Well, it’s a good thing I have health insurance and that the ER is only a half mile away. Sometimes there are happy endings. Oh, wait…the ER isn’t in network and it cost me $2,500. Since the source of our stress was a near disastrous financial situation, I had to ask myself, if I had known in advance that it would have cost me $2,500 to go to the ER for what I thought might be a heart attack, would I have gone? Might I have just taken the aspirin and waited around until I was sure it was a heart attack? Then what? My wife finds me dead on the living room floor? Or maybe I was supposed to call around to different hospitals, and wait on hold with the insurance company, to see which provider was in network, all while possibly in the midst of having a heart attack. If I had called 911, would the cost have doubled or tripled for the ambulance ride?

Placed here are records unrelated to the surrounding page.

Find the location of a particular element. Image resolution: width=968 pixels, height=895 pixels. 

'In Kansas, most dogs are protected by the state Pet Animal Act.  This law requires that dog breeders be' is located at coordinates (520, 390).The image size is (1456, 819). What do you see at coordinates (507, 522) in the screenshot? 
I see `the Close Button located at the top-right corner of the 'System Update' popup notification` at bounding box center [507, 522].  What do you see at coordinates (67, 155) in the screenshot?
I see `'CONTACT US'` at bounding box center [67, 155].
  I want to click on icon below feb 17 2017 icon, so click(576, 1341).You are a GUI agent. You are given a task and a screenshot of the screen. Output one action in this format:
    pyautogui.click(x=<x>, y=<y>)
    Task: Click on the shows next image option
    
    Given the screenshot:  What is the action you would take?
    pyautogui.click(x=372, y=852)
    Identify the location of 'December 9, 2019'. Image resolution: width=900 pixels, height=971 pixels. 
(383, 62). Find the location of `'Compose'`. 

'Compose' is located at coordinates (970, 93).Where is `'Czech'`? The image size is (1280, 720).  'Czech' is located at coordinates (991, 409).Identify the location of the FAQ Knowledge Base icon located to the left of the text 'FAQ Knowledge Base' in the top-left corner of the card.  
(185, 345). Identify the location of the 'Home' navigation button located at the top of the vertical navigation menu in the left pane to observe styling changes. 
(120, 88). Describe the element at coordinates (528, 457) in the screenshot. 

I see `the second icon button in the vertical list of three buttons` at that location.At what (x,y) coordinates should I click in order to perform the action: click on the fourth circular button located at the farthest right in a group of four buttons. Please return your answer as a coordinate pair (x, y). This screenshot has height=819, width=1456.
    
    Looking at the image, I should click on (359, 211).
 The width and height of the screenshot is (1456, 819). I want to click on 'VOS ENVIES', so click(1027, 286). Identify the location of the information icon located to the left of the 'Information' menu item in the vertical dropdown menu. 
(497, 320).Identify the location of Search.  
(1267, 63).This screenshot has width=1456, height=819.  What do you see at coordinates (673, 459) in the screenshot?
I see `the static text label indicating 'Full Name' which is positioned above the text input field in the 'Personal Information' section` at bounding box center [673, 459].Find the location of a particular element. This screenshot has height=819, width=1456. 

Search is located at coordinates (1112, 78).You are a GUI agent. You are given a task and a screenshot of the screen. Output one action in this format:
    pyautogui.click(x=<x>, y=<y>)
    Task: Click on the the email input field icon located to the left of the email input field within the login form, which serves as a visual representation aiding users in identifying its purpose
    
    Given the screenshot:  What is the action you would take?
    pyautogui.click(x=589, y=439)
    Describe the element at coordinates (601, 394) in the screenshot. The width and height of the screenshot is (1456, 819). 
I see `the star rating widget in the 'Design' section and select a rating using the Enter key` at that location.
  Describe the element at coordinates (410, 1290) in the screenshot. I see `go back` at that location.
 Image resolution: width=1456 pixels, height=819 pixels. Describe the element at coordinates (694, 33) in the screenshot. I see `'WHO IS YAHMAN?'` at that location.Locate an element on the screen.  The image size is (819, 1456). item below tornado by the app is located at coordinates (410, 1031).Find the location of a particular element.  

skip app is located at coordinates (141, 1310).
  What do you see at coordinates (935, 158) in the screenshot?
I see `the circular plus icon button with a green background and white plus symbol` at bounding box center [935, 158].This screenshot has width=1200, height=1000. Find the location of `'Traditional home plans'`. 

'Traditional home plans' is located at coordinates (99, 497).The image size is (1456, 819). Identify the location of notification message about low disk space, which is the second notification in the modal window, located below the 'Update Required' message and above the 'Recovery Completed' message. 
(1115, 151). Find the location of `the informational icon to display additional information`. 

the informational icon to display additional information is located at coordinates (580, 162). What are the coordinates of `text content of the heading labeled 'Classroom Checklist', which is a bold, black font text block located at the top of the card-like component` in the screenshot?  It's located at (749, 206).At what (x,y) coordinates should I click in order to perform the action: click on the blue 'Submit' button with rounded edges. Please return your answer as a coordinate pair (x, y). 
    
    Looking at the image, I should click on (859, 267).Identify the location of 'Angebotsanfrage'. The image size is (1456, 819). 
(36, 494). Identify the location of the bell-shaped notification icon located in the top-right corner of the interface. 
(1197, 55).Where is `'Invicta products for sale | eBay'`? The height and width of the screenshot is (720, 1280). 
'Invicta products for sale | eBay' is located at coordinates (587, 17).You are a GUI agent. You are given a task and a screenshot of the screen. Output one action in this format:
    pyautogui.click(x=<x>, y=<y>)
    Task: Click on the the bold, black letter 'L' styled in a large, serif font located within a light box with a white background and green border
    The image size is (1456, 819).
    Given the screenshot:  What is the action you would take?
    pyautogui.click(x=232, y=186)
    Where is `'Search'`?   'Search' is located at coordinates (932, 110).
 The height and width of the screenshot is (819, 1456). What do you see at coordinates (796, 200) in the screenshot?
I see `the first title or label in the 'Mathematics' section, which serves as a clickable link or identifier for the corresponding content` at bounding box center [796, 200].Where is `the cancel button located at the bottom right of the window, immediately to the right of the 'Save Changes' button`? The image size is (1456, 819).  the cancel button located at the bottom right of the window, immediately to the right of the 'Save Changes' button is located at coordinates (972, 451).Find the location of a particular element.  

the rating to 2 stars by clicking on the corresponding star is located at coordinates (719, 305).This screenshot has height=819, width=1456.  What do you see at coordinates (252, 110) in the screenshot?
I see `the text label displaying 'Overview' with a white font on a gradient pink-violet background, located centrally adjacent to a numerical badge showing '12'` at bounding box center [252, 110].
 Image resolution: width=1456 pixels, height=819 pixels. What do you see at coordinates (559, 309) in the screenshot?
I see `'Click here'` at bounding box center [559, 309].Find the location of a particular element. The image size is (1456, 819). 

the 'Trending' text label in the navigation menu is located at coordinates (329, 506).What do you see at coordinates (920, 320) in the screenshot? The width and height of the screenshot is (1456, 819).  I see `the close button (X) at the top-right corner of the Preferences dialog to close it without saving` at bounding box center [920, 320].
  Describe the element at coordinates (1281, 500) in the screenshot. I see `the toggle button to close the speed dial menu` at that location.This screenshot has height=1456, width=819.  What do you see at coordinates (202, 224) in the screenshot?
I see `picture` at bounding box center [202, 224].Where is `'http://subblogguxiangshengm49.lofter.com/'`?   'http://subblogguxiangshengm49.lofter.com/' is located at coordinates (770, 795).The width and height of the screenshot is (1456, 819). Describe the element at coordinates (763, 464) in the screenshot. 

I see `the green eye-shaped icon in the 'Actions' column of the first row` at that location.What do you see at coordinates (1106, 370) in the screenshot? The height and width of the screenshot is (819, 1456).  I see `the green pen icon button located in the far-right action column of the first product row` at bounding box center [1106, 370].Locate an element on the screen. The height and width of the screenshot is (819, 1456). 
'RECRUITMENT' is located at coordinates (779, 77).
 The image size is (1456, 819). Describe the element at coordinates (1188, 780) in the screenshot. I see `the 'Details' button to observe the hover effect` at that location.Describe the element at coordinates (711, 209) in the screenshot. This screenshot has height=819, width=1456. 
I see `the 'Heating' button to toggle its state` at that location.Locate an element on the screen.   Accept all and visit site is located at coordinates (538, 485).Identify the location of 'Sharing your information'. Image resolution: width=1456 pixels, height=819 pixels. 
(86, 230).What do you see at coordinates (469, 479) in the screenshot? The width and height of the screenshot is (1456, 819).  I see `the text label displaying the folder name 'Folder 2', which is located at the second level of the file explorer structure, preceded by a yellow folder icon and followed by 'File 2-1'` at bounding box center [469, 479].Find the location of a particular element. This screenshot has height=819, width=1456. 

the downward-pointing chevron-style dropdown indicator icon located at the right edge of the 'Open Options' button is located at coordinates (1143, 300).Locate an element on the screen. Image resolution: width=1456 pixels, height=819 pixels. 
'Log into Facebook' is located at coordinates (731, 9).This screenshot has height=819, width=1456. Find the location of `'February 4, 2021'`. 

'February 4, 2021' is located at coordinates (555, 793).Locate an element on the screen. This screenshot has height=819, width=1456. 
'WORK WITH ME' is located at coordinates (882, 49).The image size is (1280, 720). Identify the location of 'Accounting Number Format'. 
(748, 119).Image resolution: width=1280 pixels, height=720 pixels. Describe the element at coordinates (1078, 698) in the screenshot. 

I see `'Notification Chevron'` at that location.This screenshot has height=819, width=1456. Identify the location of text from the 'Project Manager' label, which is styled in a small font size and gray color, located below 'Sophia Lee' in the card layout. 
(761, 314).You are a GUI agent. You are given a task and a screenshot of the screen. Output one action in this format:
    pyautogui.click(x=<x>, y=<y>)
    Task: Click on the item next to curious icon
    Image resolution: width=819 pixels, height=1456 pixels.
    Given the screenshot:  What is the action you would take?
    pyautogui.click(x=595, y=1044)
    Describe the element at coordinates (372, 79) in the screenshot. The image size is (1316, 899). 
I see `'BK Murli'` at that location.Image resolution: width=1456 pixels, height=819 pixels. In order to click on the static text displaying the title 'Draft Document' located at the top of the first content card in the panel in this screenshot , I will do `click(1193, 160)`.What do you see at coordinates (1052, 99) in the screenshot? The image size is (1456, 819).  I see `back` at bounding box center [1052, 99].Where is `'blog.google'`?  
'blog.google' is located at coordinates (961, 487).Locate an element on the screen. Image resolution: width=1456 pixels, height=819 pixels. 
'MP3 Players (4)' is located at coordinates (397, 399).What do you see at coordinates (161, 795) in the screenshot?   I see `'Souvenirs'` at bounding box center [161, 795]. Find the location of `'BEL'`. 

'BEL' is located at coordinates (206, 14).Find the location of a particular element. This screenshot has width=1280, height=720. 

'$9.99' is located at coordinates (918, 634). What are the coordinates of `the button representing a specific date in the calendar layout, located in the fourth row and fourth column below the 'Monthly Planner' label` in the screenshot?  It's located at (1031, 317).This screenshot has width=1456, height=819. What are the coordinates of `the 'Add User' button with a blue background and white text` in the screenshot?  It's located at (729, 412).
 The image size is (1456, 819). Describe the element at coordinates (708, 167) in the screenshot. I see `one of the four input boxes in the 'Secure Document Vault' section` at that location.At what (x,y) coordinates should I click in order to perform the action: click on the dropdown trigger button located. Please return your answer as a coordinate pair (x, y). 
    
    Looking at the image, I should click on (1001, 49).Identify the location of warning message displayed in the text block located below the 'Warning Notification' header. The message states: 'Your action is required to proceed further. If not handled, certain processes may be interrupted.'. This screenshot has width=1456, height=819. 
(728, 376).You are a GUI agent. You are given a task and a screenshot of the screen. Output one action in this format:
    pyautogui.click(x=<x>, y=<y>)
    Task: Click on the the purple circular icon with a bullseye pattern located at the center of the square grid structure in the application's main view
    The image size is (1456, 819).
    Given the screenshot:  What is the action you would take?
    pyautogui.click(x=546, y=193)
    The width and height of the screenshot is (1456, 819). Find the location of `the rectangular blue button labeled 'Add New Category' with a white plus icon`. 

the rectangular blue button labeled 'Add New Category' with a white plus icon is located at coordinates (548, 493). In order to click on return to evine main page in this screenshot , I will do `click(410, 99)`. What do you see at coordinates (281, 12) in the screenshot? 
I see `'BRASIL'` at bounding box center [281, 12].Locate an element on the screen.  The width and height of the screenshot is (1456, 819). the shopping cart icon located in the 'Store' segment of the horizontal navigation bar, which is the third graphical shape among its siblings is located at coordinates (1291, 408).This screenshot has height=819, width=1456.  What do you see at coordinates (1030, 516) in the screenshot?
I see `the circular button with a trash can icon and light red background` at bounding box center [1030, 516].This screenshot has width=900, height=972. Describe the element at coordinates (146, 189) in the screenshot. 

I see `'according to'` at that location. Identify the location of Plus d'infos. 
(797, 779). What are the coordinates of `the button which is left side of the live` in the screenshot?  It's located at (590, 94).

I am well aware that there are countries which have no hospitals at all. Many don’t even have safe drinking water. I have much for which to be grateful (no debtor’s prison in the U.S. for one). But I can’t help but think that in one of the wealthiest, advanced, and most powerful nations in the history of the world, something is seriously wrong here. To be perfectly honest, I often think about what I could do to help people who aren’t as lucky as I am. Unfortunately, when I have any sliver of free time or extra money that might be dedicated to such a cause, it gets parasitically absorbed by this kind of bullshit.

Stay healthy! (No, I mean really stay healthy so that you don’t have to go see a doctor for any reason…ever).

7 thoughts on “The State of American Healthcare

  1. Hey, have you told them that legally when the procedure was done and sent to them that they were in network and required to accept contracted rates. That’s crap. Also, what is the deadline to submit bills? Usually it is 6 months. What does your policy state?

    Liked by 1 person

    1. Frankly I don’t exactly know what their deadlines are. I’m a pretty well-read person with a college degree, but they send me mountains of paperwork with technical jargon that is a bit ridiculous. So far, I haven’t had to pay out. We’ll see once all of the “reviewing” is done. Ugh.

      Liked by 1 person

  2. Just came across this post and I loved it. I have some major medical issues and I have nothing but stress when it comes to the US healthcare system. Health insurance has made our healthcare system nothing but big business. Unfortunately it is those of us that really need it, have nothing but a hard time. Thanks for the post, great read.